GIVEN DATA:
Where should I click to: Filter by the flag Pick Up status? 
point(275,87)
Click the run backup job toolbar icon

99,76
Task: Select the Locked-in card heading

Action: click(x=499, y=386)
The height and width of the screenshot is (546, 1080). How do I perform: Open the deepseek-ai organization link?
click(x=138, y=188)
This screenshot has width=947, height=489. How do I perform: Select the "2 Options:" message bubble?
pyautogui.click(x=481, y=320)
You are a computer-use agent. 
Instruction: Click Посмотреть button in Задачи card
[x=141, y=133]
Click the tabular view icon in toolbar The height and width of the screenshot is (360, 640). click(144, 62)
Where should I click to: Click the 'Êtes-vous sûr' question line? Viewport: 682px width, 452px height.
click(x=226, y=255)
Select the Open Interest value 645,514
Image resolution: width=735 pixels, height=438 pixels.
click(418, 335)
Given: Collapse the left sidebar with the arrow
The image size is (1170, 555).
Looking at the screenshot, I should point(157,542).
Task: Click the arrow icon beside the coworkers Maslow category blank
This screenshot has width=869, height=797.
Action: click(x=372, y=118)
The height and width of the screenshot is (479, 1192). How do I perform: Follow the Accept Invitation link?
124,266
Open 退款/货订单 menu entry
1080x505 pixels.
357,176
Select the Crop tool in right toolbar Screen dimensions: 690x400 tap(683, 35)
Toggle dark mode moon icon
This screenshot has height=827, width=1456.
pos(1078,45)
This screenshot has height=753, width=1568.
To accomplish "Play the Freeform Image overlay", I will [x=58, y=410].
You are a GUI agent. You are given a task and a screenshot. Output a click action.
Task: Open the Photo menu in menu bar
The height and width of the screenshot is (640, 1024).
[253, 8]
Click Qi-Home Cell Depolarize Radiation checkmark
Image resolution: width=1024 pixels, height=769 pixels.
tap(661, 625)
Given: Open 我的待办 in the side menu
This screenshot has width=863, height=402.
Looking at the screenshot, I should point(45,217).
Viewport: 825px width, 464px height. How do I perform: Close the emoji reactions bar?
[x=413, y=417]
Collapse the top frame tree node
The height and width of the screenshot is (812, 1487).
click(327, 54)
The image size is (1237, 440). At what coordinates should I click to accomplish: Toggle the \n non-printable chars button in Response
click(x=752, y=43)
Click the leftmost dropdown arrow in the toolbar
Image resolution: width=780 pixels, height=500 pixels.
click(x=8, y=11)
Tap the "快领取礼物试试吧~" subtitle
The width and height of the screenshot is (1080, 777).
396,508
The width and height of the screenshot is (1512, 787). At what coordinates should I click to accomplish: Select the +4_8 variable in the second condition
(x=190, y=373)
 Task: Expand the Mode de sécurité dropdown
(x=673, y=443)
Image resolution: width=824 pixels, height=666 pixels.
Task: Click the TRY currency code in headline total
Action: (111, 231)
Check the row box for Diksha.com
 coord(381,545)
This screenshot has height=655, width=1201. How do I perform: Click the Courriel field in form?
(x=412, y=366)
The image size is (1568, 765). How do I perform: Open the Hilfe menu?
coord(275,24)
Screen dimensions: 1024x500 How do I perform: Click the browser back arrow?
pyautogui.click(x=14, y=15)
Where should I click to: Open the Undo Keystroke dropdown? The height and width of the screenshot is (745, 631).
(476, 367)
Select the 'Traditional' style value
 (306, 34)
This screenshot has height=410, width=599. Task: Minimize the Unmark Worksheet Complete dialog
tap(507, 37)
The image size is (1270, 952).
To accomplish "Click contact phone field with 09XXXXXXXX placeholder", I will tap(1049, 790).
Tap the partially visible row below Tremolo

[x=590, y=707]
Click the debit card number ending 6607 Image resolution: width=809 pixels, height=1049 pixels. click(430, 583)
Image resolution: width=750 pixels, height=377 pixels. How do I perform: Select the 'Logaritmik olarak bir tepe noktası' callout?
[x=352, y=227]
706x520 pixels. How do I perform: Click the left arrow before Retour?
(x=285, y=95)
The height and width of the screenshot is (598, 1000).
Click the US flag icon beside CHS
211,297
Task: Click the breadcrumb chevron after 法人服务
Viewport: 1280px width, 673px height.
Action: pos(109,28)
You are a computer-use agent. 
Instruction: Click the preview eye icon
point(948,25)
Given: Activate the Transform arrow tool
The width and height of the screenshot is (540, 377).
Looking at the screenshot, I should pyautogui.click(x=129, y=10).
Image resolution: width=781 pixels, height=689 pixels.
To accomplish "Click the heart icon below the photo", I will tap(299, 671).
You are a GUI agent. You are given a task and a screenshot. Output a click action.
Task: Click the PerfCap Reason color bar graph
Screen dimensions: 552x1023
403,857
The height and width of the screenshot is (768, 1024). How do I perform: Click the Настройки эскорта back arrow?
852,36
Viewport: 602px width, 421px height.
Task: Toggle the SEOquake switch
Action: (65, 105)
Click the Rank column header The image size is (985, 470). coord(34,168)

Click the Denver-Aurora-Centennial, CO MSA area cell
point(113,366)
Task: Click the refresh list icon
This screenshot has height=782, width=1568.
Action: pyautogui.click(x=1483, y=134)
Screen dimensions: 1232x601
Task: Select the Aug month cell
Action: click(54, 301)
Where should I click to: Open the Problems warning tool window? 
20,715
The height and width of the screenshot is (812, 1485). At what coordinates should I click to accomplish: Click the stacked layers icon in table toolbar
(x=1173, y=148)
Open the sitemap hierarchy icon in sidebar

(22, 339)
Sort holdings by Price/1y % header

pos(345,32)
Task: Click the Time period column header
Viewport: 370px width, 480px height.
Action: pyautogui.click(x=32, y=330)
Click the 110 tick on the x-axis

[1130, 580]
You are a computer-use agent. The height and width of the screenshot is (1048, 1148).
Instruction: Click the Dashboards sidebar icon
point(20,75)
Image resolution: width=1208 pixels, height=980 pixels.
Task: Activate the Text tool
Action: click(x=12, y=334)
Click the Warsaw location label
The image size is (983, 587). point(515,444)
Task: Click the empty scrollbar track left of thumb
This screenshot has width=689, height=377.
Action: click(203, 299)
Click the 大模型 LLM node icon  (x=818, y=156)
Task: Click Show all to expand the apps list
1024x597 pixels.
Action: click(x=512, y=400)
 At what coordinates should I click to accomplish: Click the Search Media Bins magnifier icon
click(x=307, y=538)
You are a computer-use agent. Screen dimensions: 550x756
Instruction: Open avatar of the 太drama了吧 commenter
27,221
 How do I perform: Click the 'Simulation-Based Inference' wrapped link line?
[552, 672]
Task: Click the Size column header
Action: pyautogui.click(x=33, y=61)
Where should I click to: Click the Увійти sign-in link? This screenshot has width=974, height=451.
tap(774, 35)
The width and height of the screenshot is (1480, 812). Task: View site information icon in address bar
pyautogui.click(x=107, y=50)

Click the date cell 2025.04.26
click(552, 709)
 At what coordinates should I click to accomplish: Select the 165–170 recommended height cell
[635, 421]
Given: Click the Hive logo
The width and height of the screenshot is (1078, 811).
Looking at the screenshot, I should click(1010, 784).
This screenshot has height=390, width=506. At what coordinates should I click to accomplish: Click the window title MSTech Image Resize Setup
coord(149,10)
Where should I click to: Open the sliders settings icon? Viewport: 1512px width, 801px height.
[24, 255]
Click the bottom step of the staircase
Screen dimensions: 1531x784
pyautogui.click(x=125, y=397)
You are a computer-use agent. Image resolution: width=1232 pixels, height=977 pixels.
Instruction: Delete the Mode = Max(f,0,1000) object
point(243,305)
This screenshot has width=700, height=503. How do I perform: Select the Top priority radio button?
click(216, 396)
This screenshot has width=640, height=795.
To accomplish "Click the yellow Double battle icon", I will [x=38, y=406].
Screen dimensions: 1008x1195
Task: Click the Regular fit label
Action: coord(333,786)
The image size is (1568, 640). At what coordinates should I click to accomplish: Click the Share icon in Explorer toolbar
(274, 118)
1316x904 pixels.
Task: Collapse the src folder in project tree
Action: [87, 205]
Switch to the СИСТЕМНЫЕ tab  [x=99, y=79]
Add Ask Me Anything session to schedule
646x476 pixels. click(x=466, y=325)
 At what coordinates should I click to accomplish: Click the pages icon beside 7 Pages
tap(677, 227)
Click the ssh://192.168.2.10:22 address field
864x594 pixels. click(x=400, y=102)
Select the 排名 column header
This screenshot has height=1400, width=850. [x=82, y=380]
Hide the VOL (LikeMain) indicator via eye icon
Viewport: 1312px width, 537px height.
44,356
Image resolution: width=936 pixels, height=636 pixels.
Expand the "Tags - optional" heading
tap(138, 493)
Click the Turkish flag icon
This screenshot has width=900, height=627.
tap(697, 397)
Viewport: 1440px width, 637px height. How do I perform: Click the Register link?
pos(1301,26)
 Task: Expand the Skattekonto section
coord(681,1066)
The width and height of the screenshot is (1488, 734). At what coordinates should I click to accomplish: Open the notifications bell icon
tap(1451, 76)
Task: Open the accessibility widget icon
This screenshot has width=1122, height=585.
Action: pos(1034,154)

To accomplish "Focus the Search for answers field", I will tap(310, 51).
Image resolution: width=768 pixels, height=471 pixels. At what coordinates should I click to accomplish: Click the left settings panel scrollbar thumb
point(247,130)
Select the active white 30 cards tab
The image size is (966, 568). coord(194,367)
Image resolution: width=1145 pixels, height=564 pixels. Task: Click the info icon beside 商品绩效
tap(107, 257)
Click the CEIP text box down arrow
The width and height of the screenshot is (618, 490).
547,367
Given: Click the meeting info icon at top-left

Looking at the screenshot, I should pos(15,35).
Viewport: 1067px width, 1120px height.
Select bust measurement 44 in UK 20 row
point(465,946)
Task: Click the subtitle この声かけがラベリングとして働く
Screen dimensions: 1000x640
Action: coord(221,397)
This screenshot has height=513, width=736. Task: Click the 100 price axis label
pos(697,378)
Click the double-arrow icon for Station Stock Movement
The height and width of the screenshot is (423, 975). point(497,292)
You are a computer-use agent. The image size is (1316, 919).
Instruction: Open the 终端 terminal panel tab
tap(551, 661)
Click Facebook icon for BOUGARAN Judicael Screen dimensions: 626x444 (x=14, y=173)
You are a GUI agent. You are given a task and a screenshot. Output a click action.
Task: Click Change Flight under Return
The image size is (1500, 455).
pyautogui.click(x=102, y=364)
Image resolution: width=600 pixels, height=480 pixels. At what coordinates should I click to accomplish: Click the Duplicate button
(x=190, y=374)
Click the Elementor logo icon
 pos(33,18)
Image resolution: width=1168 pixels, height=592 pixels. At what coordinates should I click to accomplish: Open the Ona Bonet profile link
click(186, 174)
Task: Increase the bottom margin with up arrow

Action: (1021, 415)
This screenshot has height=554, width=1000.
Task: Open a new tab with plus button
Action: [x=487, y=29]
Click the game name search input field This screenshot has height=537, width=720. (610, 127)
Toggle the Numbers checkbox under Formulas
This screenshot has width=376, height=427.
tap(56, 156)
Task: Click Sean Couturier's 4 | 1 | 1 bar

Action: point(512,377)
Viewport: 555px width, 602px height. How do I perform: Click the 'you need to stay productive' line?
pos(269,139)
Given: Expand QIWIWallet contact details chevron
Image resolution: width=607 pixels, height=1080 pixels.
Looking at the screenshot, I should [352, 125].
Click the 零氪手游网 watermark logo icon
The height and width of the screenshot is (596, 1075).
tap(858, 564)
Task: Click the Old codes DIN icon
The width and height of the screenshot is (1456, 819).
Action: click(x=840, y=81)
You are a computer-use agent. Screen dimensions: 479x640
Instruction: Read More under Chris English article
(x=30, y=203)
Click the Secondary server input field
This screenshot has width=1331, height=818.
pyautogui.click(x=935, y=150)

TASK PROMPT: From the listing, reproduce every line where the word "contact" is present.

OUTPUT OF THE TASK:
To accomplish "Click contact phone field with 09XXXXXXXX placeholder", I will tap(1049, 790).
Given: Expand QIWIWallet contact details chevron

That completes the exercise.